|
[Date Prev][Date Next][Thread Prev][Thread Next][Date Index][Thread Index] Re: [PATCH for-4.22] xen/x86: Change stub page allocation/free
On 11/06/2026 8:53 am, Roger Pau Monne wrote:
> From: Jason Andryuk <jason.andryuk@xxxxxxx>
>
> Today the inline tracking of the stub page is problematic. 0xcc is used to
> indicate unused, but it is also a "clear value." A !CONFIG_PV build with
> smt=0 will bring up CPU0, bring up CPU1, bring down CPU1, and free the
> in-use stub page. CPU0 or subsequent onlined CPUs can write to the re-used
> page.
I'm pretty sure a CONFIG_PV build booted on a FRED enabled system will
do the same.
This is the other case where we (now) forgo writing out the LSTAR/CSTAR
stubs.
>
> The new approach uses a global, CPU-indexed dynamically allocated array of
> stub addresses. However, to handle NUMA aware allocations, we cannot
> allocate all the memory in advance because of the NUMA dependency. Take
> advantage of the fact that Xen will attempt to contiguously pack CPUs on
> the same NUMA node (see normalise_cpu_order()), and on CPU bringup use the
> same stubs page the previous CPU did if suitable. Note the code would
> still function properly even if CPUs from NUMA nodes are not contiguously
> packed, it just consumes more memory.
>
> stub pages are no longer freed. They remain referenced in the global
> CPU-indexed array and are re-used if the CPU is re-onlined.
>
> stubs and node_stubs don't have an explicit lock. During boot they are
> accessed single threaded. During runtime, &cpu_add_remove_lock serializes
> access.
Is node_stubs stale? Stub(s) should be capitalised at the start of the
sentence. In context, it's not clear that it's a variable name, and it
doesn't need to be the literal variable name to convey the intended meaning.
>
> Fixes: 7a66ac8d1633 ("x86: move syscall trampolines off the stack")

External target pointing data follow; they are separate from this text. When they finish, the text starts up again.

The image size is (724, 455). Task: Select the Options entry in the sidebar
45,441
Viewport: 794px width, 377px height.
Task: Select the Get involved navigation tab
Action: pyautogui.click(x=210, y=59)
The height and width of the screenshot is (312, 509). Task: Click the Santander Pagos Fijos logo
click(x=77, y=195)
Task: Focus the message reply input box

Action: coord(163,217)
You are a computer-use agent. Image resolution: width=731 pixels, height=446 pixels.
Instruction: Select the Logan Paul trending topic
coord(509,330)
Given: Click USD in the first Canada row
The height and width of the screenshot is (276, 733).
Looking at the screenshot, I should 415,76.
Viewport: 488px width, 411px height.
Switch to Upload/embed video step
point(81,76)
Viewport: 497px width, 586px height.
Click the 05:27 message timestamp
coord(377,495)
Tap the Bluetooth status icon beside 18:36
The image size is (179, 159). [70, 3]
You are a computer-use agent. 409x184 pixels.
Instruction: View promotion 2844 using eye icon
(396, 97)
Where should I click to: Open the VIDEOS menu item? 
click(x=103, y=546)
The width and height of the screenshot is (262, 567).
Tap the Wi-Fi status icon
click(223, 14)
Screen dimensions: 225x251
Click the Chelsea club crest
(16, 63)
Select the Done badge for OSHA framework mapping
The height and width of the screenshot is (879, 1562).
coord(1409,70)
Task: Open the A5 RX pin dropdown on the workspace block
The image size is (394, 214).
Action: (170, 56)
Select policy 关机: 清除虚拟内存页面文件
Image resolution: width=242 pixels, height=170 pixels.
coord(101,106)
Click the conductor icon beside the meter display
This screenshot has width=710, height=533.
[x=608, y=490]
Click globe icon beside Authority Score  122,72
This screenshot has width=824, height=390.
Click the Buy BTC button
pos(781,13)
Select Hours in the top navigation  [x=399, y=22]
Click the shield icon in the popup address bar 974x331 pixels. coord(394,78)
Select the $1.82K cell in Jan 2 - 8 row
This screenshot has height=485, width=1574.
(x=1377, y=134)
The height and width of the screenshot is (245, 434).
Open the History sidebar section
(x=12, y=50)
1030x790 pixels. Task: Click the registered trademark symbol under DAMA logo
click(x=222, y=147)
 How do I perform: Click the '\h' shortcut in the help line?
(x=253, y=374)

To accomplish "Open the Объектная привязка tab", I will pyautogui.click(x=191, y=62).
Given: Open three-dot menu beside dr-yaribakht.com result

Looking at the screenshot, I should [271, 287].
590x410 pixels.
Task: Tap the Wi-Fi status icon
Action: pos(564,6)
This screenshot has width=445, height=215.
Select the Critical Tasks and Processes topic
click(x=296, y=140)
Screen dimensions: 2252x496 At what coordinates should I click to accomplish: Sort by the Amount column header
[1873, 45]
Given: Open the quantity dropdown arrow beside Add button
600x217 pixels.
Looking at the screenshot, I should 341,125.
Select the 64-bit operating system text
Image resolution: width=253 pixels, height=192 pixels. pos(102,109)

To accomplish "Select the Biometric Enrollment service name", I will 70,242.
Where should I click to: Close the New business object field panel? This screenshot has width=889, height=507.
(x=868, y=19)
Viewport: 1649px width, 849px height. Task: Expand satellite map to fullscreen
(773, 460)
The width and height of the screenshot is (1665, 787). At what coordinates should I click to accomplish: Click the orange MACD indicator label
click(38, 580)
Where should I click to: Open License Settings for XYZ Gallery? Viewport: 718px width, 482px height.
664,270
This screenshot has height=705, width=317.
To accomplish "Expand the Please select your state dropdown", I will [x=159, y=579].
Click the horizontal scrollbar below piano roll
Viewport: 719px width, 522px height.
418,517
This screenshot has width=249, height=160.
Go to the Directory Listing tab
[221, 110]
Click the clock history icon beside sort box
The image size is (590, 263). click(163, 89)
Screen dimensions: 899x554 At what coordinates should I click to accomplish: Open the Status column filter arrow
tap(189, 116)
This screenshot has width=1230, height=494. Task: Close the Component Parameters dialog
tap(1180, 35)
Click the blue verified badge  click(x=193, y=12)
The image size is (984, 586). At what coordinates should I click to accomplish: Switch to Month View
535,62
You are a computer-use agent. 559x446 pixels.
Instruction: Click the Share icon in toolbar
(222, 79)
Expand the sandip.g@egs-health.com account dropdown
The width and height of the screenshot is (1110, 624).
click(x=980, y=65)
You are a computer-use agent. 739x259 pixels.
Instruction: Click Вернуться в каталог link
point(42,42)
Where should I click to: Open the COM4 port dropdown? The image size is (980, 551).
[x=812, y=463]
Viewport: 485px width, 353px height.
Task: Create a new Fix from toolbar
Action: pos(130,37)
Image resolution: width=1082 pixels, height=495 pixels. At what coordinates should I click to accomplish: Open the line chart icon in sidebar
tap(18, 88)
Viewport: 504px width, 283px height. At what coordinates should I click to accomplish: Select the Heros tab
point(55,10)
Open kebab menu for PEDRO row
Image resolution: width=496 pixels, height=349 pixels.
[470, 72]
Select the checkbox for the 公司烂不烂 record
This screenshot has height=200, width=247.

> Signed-off-by: Jason Andryuk <jason.andryuk@xxxxxxx>
> Signed-off-by: Roger Pau Monné <roger.pau@xxxxxxxxxx>
> ---
> There are other even more simple options here: for example Andrew proposed
> to pack stubs contiguously in both the physical and the linear address
> spaces, at the cost of possibly loosing the NUMA memory affinity between
> the allocated page and the CPU using it. We have decided to go for a more
> conservative approach here, that keeps the same properties as the current
> logic regarding NUMA memory affinity of the stub region.
Part of the suggestion was made in error, but there's a second aspect
which I'll discuss at the end of the email.
> diff --git a/xen/arch/x86/setup.c b/xen/arch/x86/setup.c
> index 4192edf635b6..cddf8806c877 100644
> --- a/xen/arch/x86/setup.c
> +++ b/xen/arch/x86/setup.c
> @@ -2089,9 +2089,7 @@ void asmlinkage __init noreturn __start_xen(void)
>
> init_idle_domain();
>
> - this_cpu(stubs.addr) = alloc_stub_page(smp_processor_id(),
> - &this_cpu(stubs).mfn);
> - BUG_ON(!this_cpu(stubs.addr));
> + init_bsp_stub();
Personally, I'd name this init_stubs(). It does work for more than just
the BSP, and the bsp_* part is only really needed for clarity when
there's a matching ap_* variant, which is not the case here.
>
> bsp_traps_reinit(); /* Needs stubs allocated, must be before
> presmp_initcalls. */
>
> diff --git a/xen/arch/x86/smpboot.c b/xen/arch/x86/smpboot.c
> index d8fd71ffab37..3282392317f4 100644
> --- a/xen/arch/x86/smpboot.c
> +++ b/xen/arch/x86/smpboot.c
> @@ -641,41 +642,61 @@ static int do_boot_cpu(int apicid, int cpu)
> return rc;
> }
>
> -#define STUB_BUF_CPU_OFFS(cpu) (((cpu) & (STUBS_PER_PAGE - 1)) *
> STUB_BUF_SIZE)
> +/* Dynamically allocated, indexed by CPU. Store physical address of stubs.
> */
> +static paddr_t *__ro_after_init stubs;
>
> -unsigned long alloc_stub_page(unsigned int cpu, unsigned long *mfn)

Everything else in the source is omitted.